Histoire de la nuit africaine : l’Afrika Shrine, la salle mythique de Fela Kuti
De notre correspondante à Lagos — L’Afrika Shrine, fondée par le musicien Fela Kuti en 1974, est un lieu emblématique pour découvrir l’afrobeat à Lagos. Ce club, qui a changé d’emplacement à plusieurs reprises, est à la fois un espace de divertissement et un lieu militant où Fela, surnommé « the Black President », a véhiculé ses messages politiques.
Dès son ouverture, l’Afrika Shrine est associée à une réputation sulfureuse, marquée par des mœurs légères et la consommation de substances illicites. Situé dans le quartier populaire de Mushin, près de la résidence de Fela, Kalakuta Republic, ce lieu ne connaît pas de repos. Kola Onasanya, percussionniste du groupe Egypt 80, se souvient : « Toutes les nuits étaient toujours géniales parce que tout le monde vient chez Fela tous les jours et c’est là que la plupart des gens terminent leurs nuits et commencent leurs matins. »
Fela Kuti ne se limite pas à divertir son public. Inspiré par des figures politiques africaines comme Kwame Nkrumah, il utilise sa musique pour exprimer ses ambitions politiques. Dans un documentaire de 1982, il déclarait : « Je vois un avenir avec mon propre parti politique. Le panafricanisme est dans l’esprit de tout le monde maintenant, inconsciemment. »

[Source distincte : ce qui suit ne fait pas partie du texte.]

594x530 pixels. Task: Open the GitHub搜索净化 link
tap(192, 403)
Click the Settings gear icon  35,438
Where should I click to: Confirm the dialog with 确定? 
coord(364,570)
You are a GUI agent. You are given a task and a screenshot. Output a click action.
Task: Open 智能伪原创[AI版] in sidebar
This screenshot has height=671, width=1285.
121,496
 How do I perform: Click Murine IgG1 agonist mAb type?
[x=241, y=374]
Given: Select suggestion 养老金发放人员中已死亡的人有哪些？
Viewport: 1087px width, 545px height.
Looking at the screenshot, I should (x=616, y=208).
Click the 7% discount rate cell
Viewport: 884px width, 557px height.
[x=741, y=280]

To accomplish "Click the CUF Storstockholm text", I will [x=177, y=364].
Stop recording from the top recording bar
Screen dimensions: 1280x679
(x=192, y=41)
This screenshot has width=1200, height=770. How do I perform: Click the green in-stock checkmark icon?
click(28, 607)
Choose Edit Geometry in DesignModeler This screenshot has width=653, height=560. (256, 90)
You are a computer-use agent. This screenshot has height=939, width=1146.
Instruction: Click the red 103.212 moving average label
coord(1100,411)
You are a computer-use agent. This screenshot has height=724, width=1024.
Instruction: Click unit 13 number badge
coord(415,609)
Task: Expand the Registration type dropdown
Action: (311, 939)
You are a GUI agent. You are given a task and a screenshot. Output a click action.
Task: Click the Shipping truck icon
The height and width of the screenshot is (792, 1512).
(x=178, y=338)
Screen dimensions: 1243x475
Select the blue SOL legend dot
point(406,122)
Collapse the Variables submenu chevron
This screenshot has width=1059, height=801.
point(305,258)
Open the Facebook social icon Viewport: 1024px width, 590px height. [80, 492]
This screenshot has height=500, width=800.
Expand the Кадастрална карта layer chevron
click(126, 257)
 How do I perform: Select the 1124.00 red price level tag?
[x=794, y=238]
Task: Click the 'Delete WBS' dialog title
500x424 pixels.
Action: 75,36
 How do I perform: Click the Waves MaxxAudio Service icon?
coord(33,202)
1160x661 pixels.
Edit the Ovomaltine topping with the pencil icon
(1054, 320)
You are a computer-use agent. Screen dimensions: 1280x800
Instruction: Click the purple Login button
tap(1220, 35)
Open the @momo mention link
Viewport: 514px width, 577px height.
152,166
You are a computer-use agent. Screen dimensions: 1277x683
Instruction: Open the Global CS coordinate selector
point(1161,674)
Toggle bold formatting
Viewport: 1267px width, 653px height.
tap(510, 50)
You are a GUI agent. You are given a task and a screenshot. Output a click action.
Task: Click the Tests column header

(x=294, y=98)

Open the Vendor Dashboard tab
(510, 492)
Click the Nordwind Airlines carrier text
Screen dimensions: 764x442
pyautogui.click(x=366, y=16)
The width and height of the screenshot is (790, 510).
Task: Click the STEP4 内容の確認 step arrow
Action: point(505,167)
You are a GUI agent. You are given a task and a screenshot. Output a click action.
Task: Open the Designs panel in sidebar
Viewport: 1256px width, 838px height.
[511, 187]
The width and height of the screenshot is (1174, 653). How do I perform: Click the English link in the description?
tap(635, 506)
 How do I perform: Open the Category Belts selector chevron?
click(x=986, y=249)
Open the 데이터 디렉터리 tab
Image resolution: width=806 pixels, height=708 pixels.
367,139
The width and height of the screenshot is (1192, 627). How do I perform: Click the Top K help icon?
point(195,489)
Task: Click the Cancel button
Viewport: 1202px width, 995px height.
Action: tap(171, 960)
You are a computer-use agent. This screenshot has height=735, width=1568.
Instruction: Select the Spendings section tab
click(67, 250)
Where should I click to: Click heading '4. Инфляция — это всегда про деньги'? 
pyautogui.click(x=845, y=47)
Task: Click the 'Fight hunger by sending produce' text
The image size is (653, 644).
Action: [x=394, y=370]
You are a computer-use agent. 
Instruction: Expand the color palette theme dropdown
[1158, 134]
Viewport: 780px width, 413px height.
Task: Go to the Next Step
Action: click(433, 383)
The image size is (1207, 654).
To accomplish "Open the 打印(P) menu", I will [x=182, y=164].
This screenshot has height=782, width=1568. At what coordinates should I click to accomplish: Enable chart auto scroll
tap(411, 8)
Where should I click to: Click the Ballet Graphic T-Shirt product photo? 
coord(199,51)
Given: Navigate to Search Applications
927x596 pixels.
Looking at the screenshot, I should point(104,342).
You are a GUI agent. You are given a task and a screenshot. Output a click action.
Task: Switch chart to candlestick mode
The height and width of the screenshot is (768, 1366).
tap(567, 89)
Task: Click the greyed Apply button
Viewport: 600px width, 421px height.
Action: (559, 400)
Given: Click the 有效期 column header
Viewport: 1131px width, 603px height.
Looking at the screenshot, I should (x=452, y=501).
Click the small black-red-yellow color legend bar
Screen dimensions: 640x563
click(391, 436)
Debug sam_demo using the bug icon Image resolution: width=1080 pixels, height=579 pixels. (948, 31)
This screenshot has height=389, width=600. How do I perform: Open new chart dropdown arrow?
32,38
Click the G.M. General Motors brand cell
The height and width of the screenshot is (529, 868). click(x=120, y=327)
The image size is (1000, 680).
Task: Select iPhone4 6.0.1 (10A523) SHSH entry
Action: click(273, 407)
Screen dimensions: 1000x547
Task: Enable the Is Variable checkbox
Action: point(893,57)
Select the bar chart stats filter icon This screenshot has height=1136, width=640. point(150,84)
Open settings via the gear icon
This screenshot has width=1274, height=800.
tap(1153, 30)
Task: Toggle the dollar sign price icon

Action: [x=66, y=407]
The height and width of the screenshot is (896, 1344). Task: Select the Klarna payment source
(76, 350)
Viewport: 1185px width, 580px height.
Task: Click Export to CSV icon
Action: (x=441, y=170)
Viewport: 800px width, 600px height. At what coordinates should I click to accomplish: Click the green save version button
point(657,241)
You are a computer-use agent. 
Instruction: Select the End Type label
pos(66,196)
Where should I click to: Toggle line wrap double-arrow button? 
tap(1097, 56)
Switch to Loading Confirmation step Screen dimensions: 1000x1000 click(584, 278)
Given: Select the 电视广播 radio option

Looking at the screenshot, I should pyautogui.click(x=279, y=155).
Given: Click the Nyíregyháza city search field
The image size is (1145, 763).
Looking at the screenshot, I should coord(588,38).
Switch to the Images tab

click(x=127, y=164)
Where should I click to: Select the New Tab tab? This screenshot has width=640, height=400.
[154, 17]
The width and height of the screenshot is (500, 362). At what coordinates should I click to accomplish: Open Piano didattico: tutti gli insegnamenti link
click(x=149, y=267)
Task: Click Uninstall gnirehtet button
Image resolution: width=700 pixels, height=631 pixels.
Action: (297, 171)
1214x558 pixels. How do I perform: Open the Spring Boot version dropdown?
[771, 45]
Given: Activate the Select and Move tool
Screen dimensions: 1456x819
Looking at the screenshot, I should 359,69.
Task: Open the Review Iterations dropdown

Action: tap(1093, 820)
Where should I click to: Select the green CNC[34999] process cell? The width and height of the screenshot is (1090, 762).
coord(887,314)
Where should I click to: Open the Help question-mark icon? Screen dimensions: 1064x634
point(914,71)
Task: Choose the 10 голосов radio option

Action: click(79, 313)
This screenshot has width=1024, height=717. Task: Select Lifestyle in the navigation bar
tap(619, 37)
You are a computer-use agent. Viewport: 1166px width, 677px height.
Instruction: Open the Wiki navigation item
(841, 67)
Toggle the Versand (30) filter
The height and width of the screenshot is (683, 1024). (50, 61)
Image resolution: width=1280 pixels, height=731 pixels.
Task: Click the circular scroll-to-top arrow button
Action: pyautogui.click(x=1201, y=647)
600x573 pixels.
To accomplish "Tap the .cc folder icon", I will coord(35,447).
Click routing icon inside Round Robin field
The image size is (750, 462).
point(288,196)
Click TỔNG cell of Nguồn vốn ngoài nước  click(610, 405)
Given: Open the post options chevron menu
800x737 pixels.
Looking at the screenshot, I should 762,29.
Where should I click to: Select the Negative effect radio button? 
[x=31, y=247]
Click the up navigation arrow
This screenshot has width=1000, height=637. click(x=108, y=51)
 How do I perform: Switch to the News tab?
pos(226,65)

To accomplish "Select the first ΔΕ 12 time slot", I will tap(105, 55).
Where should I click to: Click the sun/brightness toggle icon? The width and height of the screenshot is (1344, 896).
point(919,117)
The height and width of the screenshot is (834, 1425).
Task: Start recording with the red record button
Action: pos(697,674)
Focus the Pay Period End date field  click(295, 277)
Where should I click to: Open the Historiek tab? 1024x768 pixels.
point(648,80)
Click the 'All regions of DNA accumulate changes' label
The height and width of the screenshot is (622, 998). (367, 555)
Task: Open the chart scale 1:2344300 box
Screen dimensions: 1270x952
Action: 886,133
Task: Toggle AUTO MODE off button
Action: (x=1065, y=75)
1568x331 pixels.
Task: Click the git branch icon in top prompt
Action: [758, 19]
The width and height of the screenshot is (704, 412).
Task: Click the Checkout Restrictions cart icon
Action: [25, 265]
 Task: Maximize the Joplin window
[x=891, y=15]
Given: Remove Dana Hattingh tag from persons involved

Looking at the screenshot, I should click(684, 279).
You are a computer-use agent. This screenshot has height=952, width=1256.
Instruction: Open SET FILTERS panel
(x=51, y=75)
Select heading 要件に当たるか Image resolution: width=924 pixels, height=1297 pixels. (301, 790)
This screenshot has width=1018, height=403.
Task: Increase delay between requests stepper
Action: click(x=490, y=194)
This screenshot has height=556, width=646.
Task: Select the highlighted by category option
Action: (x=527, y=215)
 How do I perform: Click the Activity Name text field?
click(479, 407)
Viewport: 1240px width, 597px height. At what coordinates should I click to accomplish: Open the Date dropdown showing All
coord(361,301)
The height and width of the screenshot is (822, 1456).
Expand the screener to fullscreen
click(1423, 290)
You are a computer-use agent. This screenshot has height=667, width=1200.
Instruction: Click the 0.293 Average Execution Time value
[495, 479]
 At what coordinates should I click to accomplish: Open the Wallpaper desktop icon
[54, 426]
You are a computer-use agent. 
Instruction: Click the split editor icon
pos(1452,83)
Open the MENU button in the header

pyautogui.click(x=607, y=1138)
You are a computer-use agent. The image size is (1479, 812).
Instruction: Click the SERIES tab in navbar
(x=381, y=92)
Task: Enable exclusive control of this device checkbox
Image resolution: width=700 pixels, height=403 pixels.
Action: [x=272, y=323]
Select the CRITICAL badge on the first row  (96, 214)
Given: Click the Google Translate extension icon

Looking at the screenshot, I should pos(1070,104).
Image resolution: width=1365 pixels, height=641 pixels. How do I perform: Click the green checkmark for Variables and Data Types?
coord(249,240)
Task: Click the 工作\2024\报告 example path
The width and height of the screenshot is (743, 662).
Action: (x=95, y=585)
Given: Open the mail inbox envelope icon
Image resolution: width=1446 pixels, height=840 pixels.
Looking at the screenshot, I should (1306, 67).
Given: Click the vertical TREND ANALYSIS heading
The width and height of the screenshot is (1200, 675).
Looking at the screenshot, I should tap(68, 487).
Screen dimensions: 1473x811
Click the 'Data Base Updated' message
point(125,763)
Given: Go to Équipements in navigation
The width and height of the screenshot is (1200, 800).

En 1979, il fonde le Movement of the People (MOP), son propre parti politique, et tente de se présenter à l’élection présidentielle, mais se heurte à l’opposition du régime militaire en place. Son fils, Kunle Kuti, souligne l’engagement de son père : « Il a interprété la plupart de ses chansons au Shrine pour sensibiliser à la mauvaise gouvernance et éclairer les gens sur leurs droits. »
L’Afrika Shrine a été fermé à plusieurs reprises en raison des tensions avec le pouvoir. Après la mort de Fela en 1997, sa famille rouvre le lieu sous le nom de New Afrika Shrine. Ses fils, Femi et Seun, continuent d’y performer chaque semaine, perpétuant ainsi l’héritage musical et militant de leur père.